>> Begin Source passage

Every year, at around this time, I do a big e-book purge. Something about March Break brings out the spring cleaning demon, and when I need a break from cleaning my physical home, I curl up with my Macbook and tackle my digital one.

My goals in years past have been to clean up metadata and cover art, complete missing series runs and prune out the freebies I really didn’t ever plan to read. My goal this year? Reduce, reduce, reduce!

I simply have too many books in my to-read pile. I don’t remember where all of them came from, and I don’t care. I just want a leaner, meaner collection so that when I am ready for something new to read, I can open up my Calibre library and not be paralyzed with choices!

So, what were my targets this year?

1. Series that never took off

I always re-name alleged series books to include a volume number so I can easily keep track of which ones I’m missing. What I found when I skimmed my to-read list was a large block of books which were number one in a series, but had no other books.

Many of these were from Smashwords; I suspect they came from Read an E-Book Week samplers of the past, and my suspicion is that in many of these cases, an author released the one book and then didn’t get the results they hoped for, and either gave up or moved on to other projects.

>> End Source passage
>> Begin Material for this exercise

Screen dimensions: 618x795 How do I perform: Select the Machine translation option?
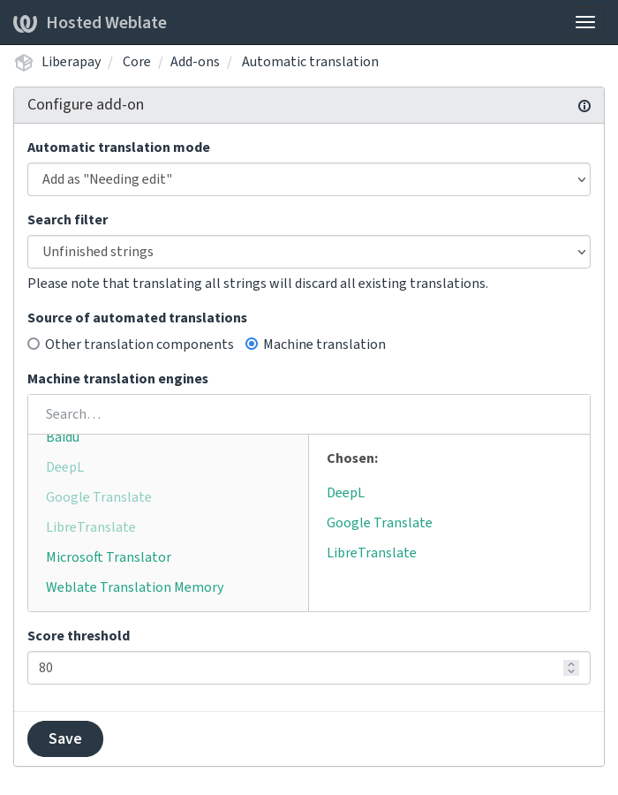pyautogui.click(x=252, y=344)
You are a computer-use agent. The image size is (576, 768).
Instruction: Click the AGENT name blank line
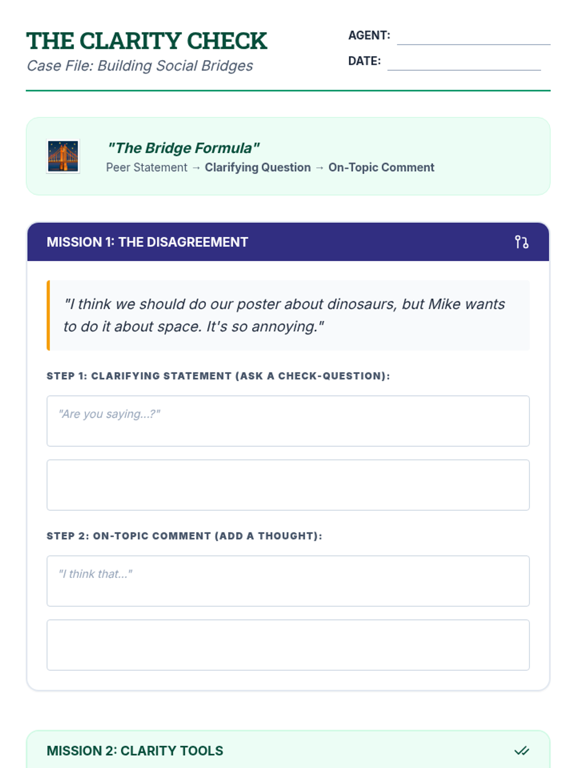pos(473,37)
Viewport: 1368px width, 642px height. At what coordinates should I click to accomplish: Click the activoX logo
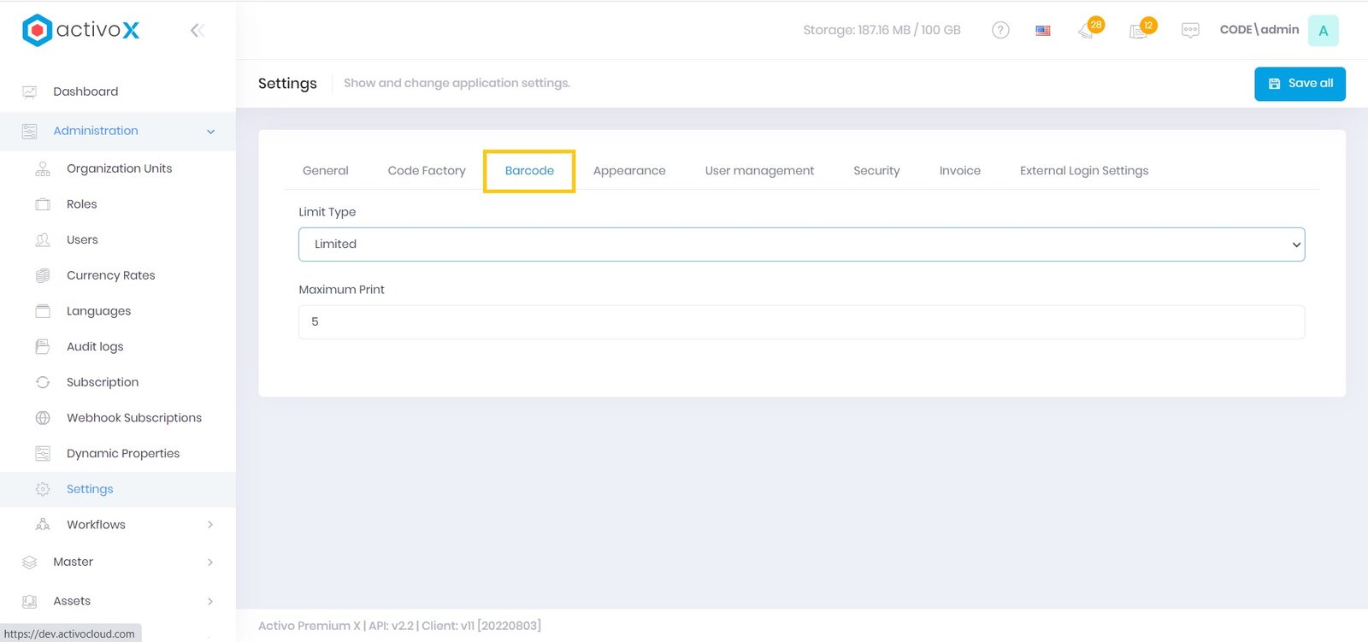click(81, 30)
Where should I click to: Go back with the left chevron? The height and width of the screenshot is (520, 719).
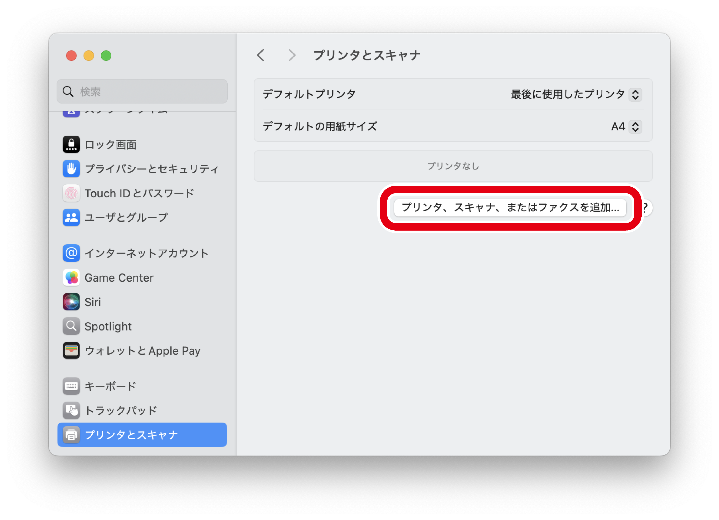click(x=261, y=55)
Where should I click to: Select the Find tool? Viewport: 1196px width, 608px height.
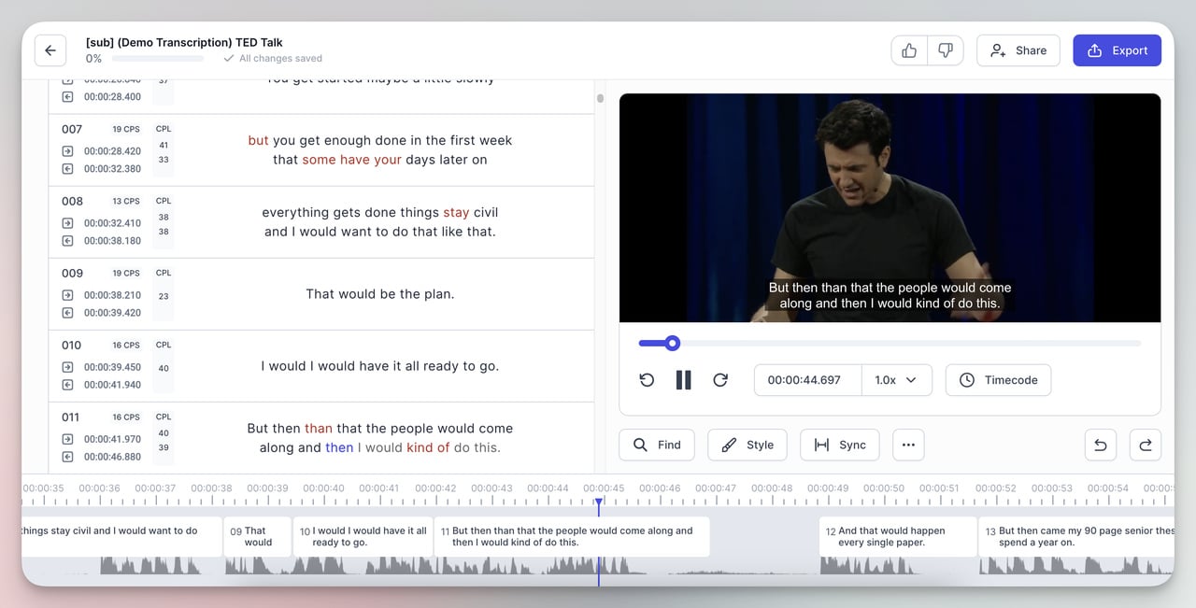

>> End Material for this exercise

- Exercises to complete
1. In the listing, starting at the line that contains "You are a computer-use" and ending at the end of the listing, swap "Viewport" for "Window" and write those lines out again with nothing else changed. Leave the pictures out.
2. Pick up the e-book purge post where it stops and keep writing.

- Task-by-task outputs
1.
You are a computer-use agent. The image size is (576, 768).
Instruction: Click the AGENT name blank line
pos(473,37)
Window: 1368px width, 642px height. At what coordinates should I click to accomplish: Click the activoX logo
click(81, 30)
Where should I click to: Go back with the left chevron? The height and width of the screenshot is (520, 719).
click(x=261, y=55)
Where should I click to: Select the Find tool? Window: 1196px width, 608px height.

2.
I deleted the ones whose blurbs did not impress and then did a quick search on a few that looked interesting, just to see if there were new releases I had missed. There were not, so I let these books go.

I prefer non-fiction and stand-alone novels these days, but when I do go for a series, I want that immersion into a whole, developed world. I don’t want an amateur effort that the author never nurtured the rest of the way. Delete!

2. Series that were missing books in the middle

On the other side of that coin were series which seemed to be missing bits and pieces off the middle. I suspect some of these came from Kindle freebies or deals of the day, where a random book or two was there for the taking and you were expected to go back and buy the rest.

With some of these, I did just that (or plan to). Others were maybe not as compelling a package. If I saw a handful of books with a gap somewhere in the numbering, I took a hard look at the blurb and the first few chapters. Then, I decided: Either I would keep the book, and commit to the series—all of it—or I’d delete the lot of them and read something else.

3. Navel-gazing memoirs

This is another I get a lot in the random Kindle freebies, and it’s a tricky one. I do enjoy a good memoir. A lot of my best reads are non-fiction, and I love getting these glimpses into other people’s interesting lives.

But I really don’t enjoy a bad memoir, and I deleted almost 50 books that fell into this category. Most of them were a little too navel-gazing; they spent too much time exploring parts of the author’s life that really shouldn’t have been part of the story. A few of them also faced the virtual chopping block because the sample chapter smacked of the amateur—typos, poor editing, formatting glitches and so on. I can’t stand that stuff!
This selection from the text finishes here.